## Your objective
Word for word, transcribe the data below from the line with "Monetary Policy (180, 205)" to the line with "Як купити штори в Україні (169, 1164)", keeping both of those lines.

⁂

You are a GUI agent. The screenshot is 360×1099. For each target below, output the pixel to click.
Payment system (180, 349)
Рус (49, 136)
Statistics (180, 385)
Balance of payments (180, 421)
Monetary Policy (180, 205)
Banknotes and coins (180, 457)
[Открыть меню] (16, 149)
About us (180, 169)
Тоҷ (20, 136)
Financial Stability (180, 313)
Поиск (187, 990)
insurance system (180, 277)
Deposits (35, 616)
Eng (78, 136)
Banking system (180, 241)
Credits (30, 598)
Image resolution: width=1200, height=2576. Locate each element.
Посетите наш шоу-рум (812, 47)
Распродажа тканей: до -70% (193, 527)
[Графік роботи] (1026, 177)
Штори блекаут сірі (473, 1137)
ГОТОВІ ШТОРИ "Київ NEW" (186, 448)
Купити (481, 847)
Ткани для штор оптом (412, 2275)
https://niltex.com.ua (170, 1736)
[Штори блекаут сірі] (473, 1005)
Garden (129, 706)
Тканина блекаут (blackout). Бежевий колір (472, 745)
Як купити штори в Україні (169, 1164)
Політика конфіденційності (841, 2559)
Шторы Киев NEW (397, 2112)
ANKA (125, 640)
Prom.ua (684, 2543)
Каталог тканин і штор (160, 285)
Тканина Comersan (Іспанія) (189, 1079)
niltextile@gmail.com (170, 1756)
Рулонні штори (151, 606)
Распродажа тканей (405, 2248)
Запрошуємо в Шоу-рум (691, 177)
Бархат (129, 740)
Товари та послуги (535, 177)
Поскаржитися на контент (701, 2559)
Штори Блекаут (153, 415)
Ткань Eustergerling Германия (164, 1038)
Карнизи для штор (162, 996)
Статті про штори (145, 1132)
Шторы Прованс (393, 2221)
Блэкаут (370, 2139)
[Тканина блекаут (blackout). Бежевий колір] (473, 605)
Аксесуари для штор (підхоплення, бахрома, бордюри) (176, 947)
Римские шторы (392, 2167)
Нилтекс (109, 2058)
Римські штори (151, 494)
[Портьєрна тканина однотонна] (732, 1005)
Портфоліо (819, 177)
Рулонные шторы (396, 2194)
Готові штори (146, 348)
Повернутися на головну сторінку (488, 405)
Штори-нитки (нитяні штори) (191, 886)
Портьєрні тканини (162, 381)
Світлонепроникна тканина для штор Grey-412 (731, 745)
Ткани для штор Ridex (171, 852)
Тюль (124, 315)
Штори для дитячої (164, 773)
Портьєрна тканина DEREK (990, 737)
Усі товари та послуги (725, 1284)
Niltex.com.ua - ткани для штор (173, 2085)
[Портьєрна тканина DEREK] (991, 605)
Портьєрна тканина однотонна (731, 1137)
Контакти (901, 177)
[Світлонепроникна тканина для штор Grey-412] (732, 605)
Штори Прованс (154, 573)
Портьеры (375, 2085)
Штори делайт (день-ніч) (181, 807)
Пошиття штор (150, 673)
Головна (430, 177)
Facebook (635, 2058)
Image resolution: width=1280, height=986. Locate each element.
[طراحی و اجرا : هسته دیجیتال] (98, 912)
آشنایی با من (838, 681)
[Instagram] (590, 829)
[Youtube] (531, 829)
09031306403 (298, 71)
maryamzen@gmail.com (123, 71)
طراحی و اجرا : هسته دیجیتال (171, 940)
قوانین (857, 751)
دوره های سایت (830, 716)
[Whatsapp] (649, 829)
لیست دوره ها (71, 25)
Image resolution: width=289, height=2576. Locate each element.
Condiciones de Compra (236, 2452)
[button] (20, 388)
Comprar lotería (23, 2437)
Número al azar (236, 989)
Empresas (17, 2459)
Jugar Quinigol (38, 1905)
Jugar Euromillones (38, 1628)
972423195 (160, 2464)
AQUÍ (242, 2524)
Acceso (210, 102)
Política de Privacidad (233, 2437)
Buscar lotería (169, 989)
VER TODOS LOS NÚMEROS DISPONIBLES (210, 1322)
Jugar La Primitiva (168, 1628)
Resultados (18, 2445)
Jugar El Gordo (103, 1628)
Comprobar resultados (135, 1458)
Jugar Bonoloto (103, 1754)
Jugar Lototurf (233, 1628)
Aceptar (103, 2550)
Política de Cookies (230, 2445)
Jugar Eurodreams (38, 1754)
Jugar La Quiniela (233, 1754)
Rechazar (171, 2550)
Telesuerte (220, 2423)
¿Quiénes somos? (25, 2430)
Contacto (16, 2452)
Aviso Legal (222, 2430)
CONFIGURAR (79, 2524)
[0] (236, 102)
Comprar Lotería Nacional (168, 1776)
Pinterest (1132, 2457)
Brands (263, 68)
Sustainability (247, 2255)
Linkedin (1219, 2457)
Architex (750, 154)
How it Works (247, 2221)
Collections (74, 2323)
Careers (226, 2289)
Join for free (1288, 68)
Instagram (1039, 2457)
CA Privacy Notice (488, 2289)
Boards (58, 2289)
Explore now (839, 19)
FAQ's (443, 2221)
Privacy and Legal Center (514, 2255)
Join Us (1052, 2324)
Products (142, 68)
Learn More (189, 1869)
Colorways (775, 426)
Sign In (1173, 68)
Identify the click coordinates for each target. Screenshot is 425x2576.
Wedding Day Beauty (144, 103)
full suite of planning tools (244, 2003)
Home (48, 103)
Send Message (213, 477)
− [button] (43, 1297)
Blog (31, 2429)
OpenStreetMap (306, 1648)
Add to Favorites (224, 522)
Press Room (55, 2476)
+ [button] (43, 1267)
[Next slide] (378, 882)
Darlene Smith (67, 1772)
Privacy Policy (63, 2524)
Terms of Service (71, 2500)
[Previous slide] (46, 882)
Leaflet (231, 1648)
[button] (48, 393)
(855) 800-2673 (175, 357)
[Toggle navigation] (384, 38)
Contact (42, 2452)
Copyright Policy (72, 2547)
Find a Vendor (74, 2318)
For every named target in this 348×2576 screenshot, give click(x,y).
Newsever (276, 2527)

⁂

## Result for this task
Monetary Policy (180, 205)
Banknotes and coins (180, 457)
[Открыть меню] (16, 149)
About us (180, 169)
Тоҷ (20, 136)
Financial Stability (180, 313)
Поиск (187, 990)
insurance system (180, 277)
Deposits (35, 616)
Eng (78, 136)
Banking system (180, 241)
Credits (30, 598)
Image resolution: width=1200, height=2576. Locate each element.
Посетите наш шоу-рум (812, 47)
Распродажа тканей: до -70% (193, 527)
[Графік роботи] (1026, 177)
Штори блекаут сірі (473, 1137)
ГОТОВІ ШТОРИ "Київ NEW" (186, 448)
Купити (481, 847)
Ткани для штор оптом (412, 2275)
https://niltex.com.ua (170, 1736)
[Штори блекаут сірі] (473, 1005)
Garden (129, 706)
Тканина блекаут (blackout). Бежевий колір (472, 745)
Як купити штори в Україні (169, 1164)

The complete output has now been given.